┏━━

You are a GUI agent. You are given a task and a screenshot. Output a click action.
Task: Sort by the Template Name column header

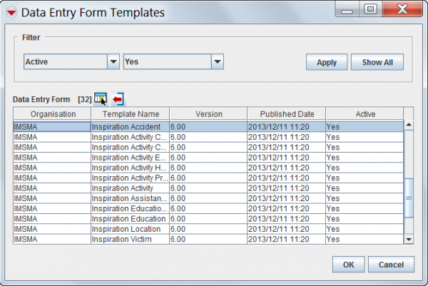click(x=130, y=114)
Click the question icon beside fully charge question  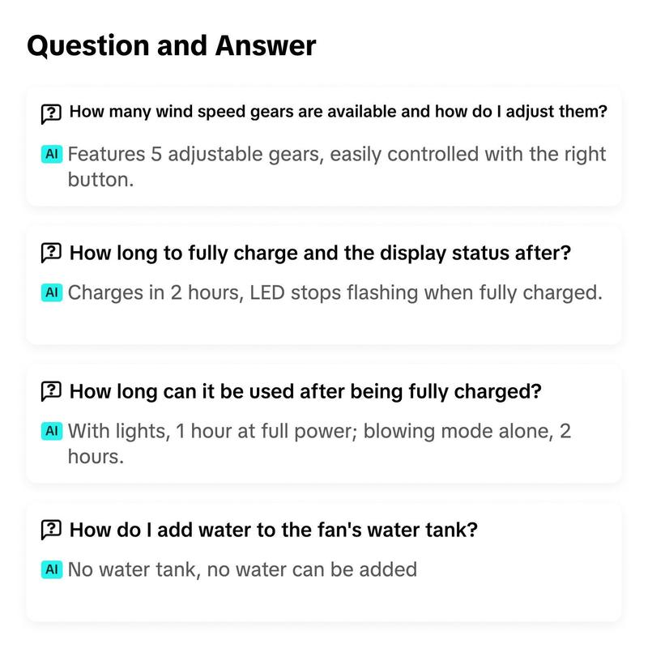tap(51, 253)
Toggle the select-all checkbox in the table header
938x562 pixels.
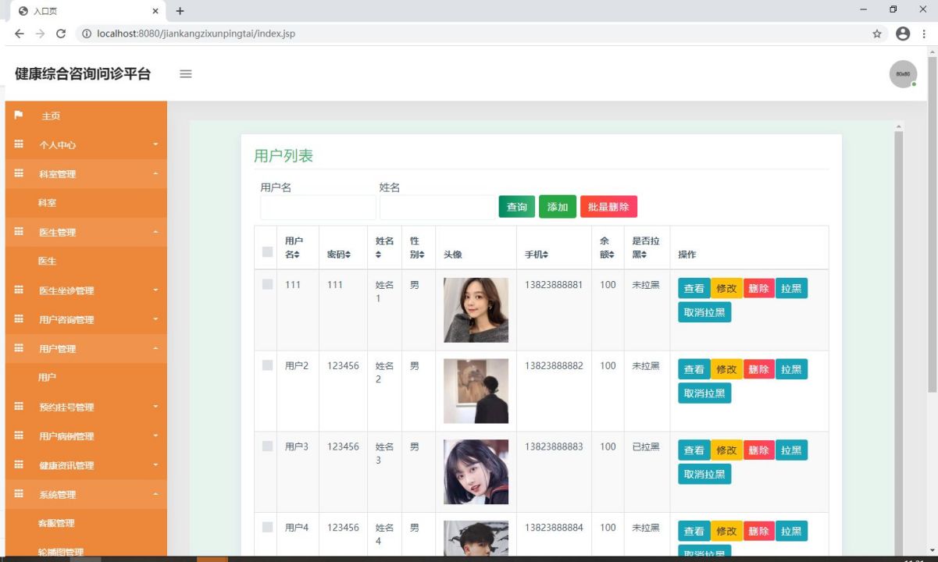point(268,251)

┗━━

Recast the listing as a Markdown table with the columns Row and Line, starting with the line containing "Toggle the select-all" and going on through the end of the listing. Skip blank lines and leave the pictures out.

SOLUTION TO THIS EXERCISE:
| Row | Line |
|---|---|
| 1 | Toggle the select-all checkbox in the table header |
| 2 | 938x562 pixels. |
| 3 | point(268,251) |